SHAPforxgboost

This package creates SHAP (SHapley Additive exPlanation) visualization plots for ‘XGBoost’ in R. It provides summary plot, dependence plot, interaction plot, and force plot. It relies on the SHAP implementation provided by ‘XGBoost’ and ‘LightGBM’. Please refer to ‘slundberg/shap’ for the original implementation of SHAP in Python. Please note that the SHAP values are generated by ‘XGBoost’ and ‘LightGBM’; we just plot them. So the package cannot be used directly for other tree models like the random forest. Please refer to the “Note on the package” for more details.

All the functions except the force plot return ggplot object thus it is possible to add more layers. The dependence plot shap.plot.dependence returns ggplot object if without the marginal histogram by default.

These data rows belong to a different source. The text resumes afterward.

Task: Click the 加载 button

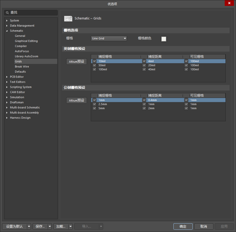Action: [x=61, y=226]
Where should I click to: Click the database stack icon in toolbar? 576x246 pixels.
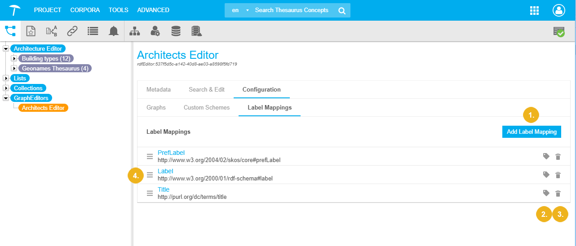(176, 31)
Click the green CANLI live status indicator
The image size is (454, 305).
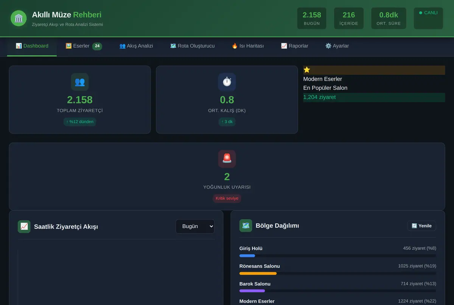tap(428, 13)
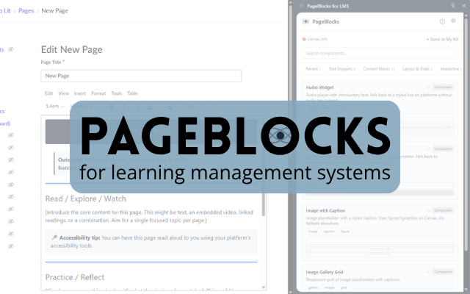Switch to the Content Blocks tab

click(377, 68)
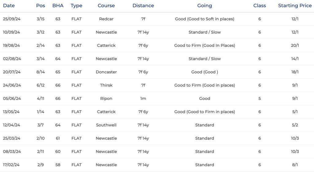Image resolution: width=314 pixels, height=172 pixels.
Task: Click the Distance column header
Action: 143,6
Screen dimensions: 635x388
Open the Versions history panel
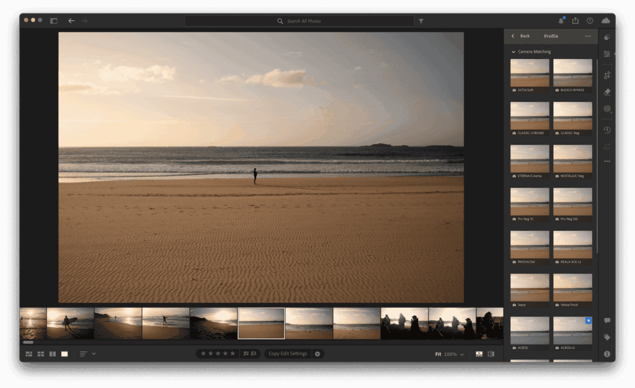[606, 130]
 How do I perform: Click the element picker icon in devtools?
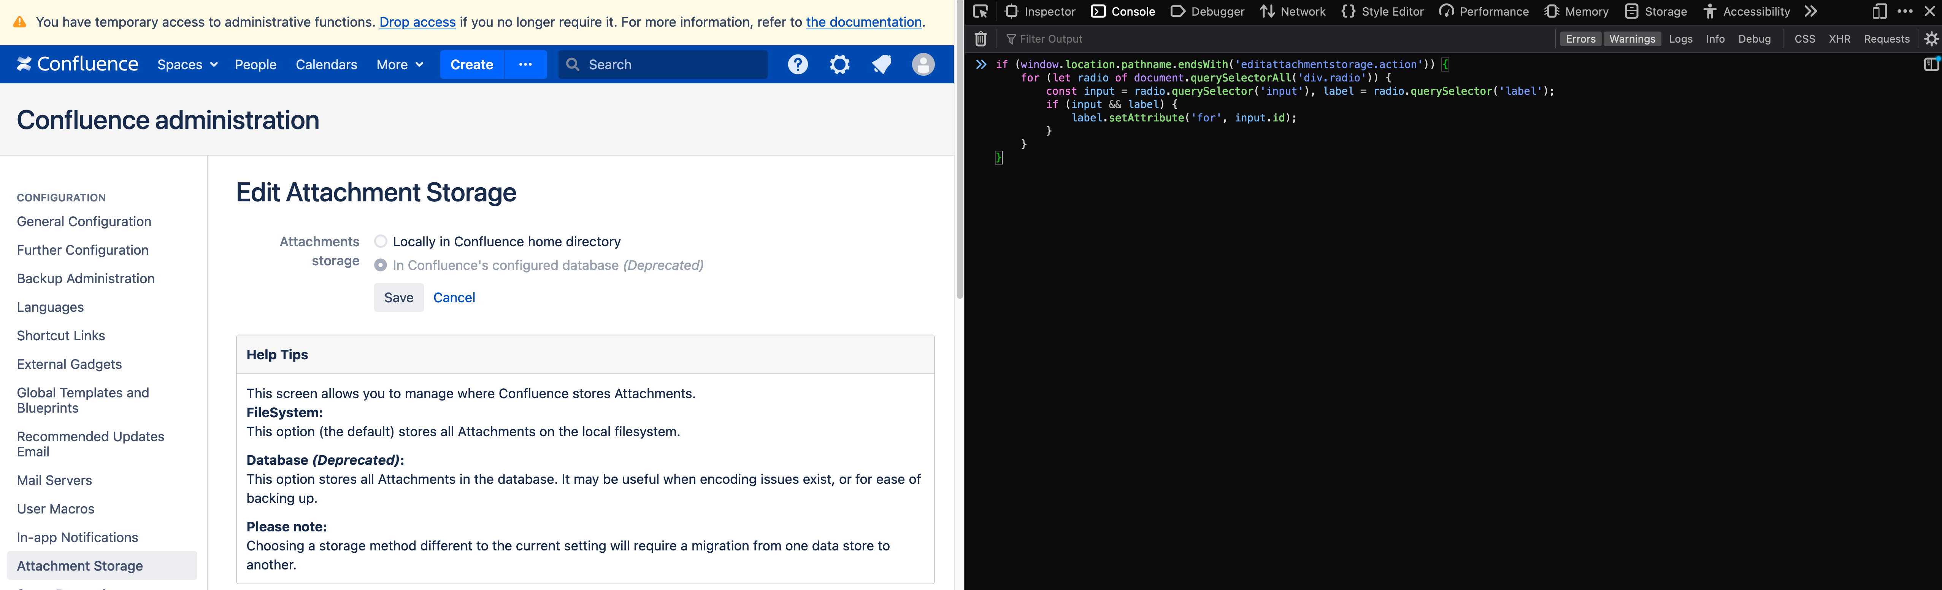click(x=981, y=11)
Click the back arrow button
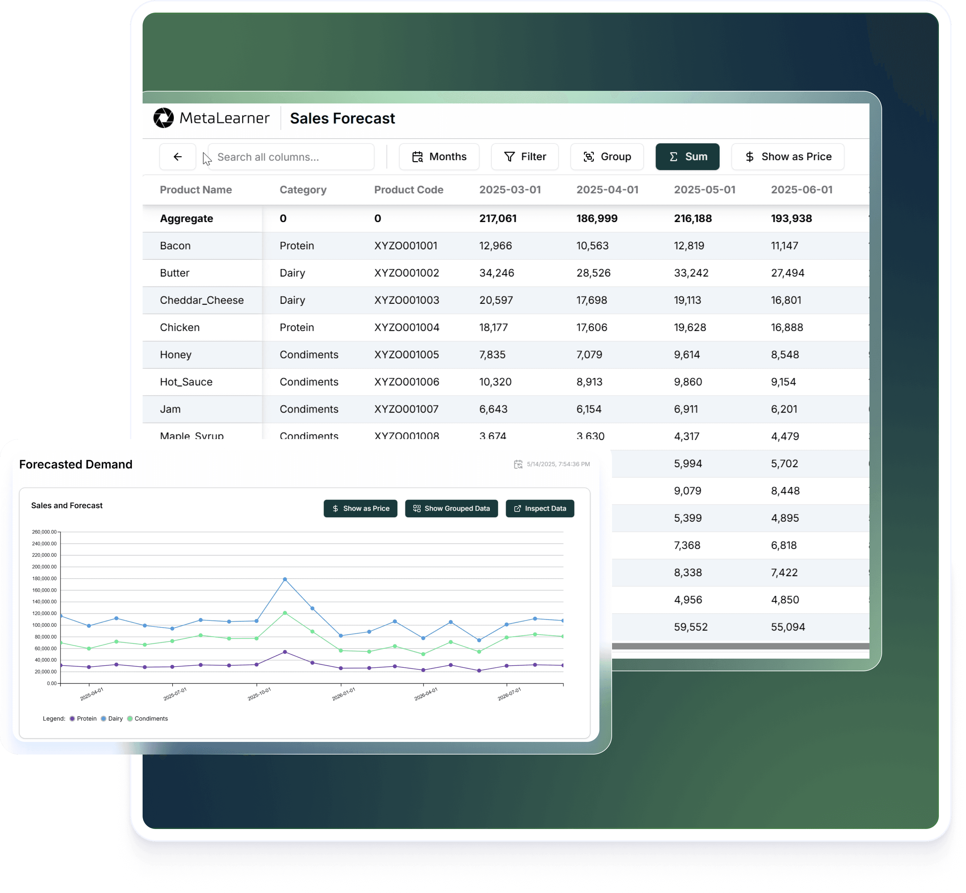 [177, 157]
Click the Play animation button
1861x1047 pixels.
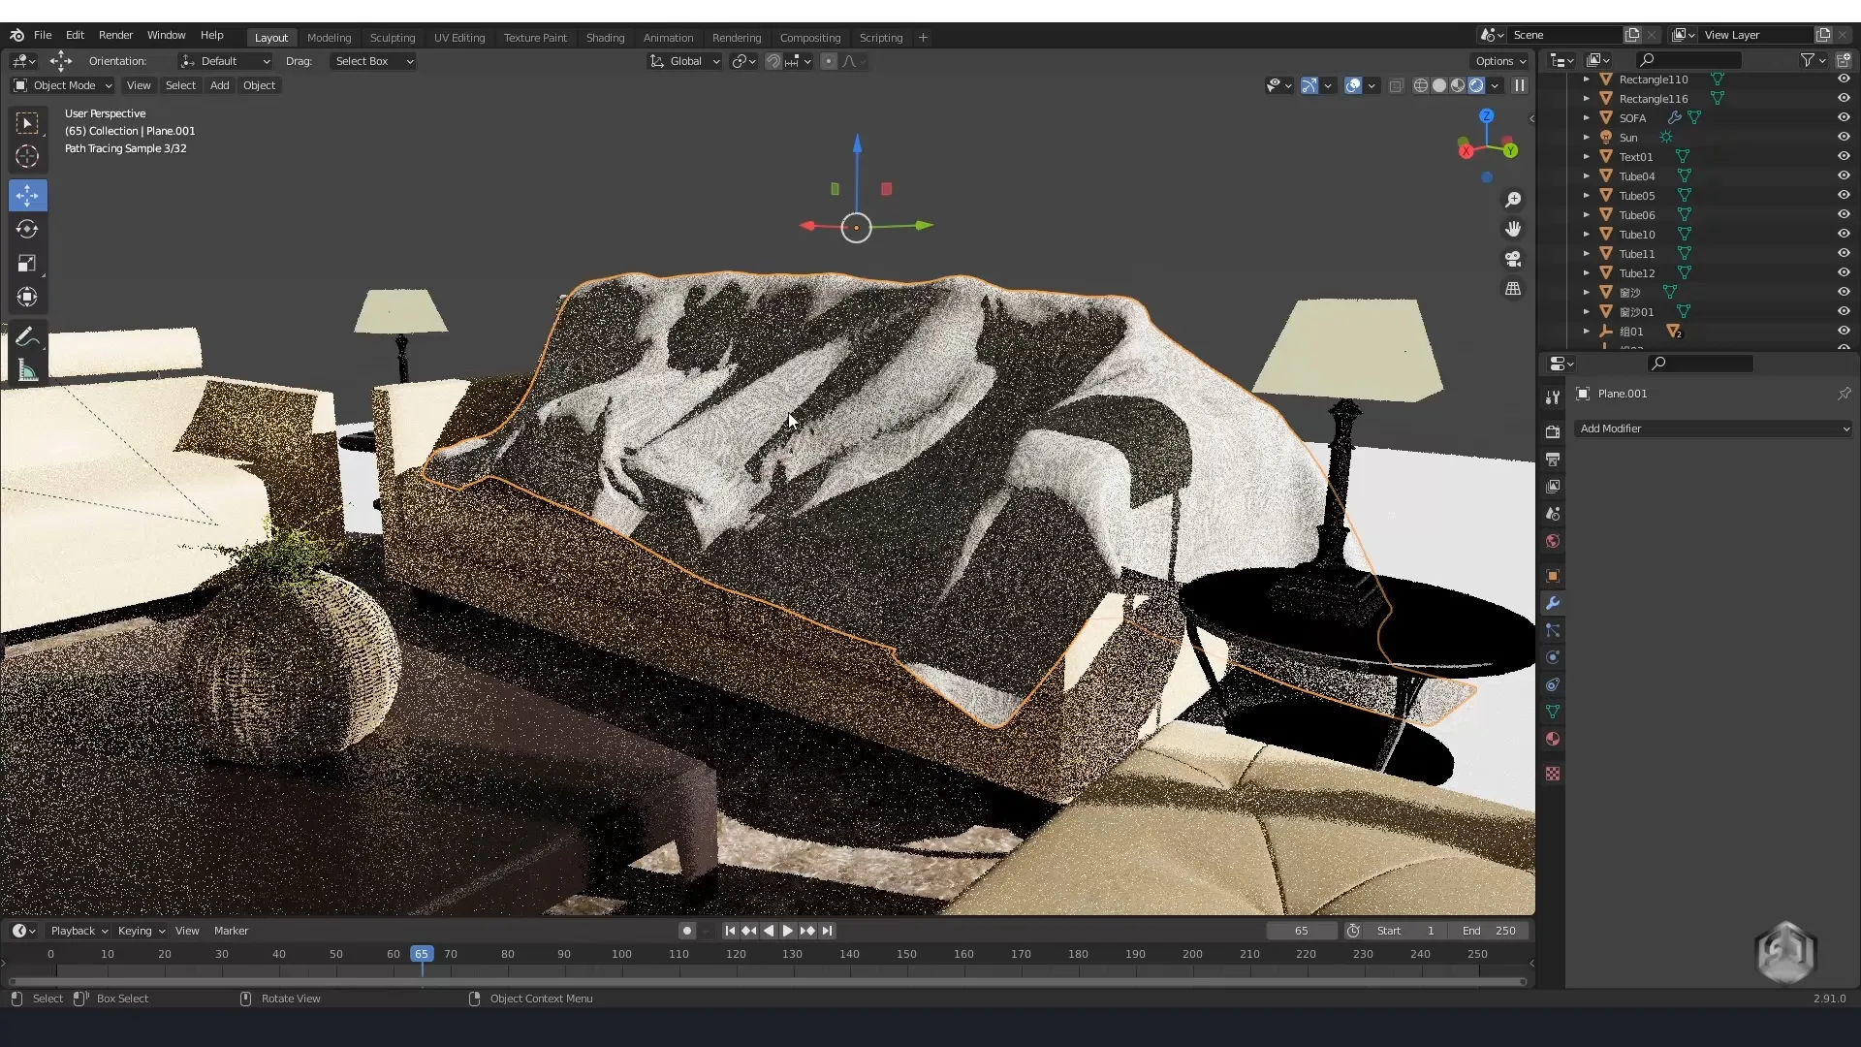click(x=788, y=931)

To revise feature names, you could define a global variable named new_labels, the plotting functions will use this list as new feature labels. The SHAPforxgboost::new_labels is a placeholder default to NULL. Or you could overwrite the labels by adding a labs layer to the ggplot object.

Please refer to this blog as the vignette: more examples and discussion on SHAP values in R, why use SHAP, and a comparison to Gain: SHAP visualization for XGBoost in R

Installation

Please install from CRAN or Github:

install.packages("SHAPforxgboost")

devtools::install_github("liuyanguu/SHAPforxgboost")

Example

Summary plot

# run the model with built-in data, these codes can run directly if package installed  
library("SHAPforxgboost")
y_var <-  "diffcwv"
dataX <- as.matrix(dataXY_df[,-..y_var])

# hyperparameter tuning results
params <- list(objective = "reg:squarederror",  # For regression
                   eta = 0.02,
                   max_depth = 10,
                   gamma = 0.01,
                   subsample = 0.98,
                   colsample_bytree = 0.86)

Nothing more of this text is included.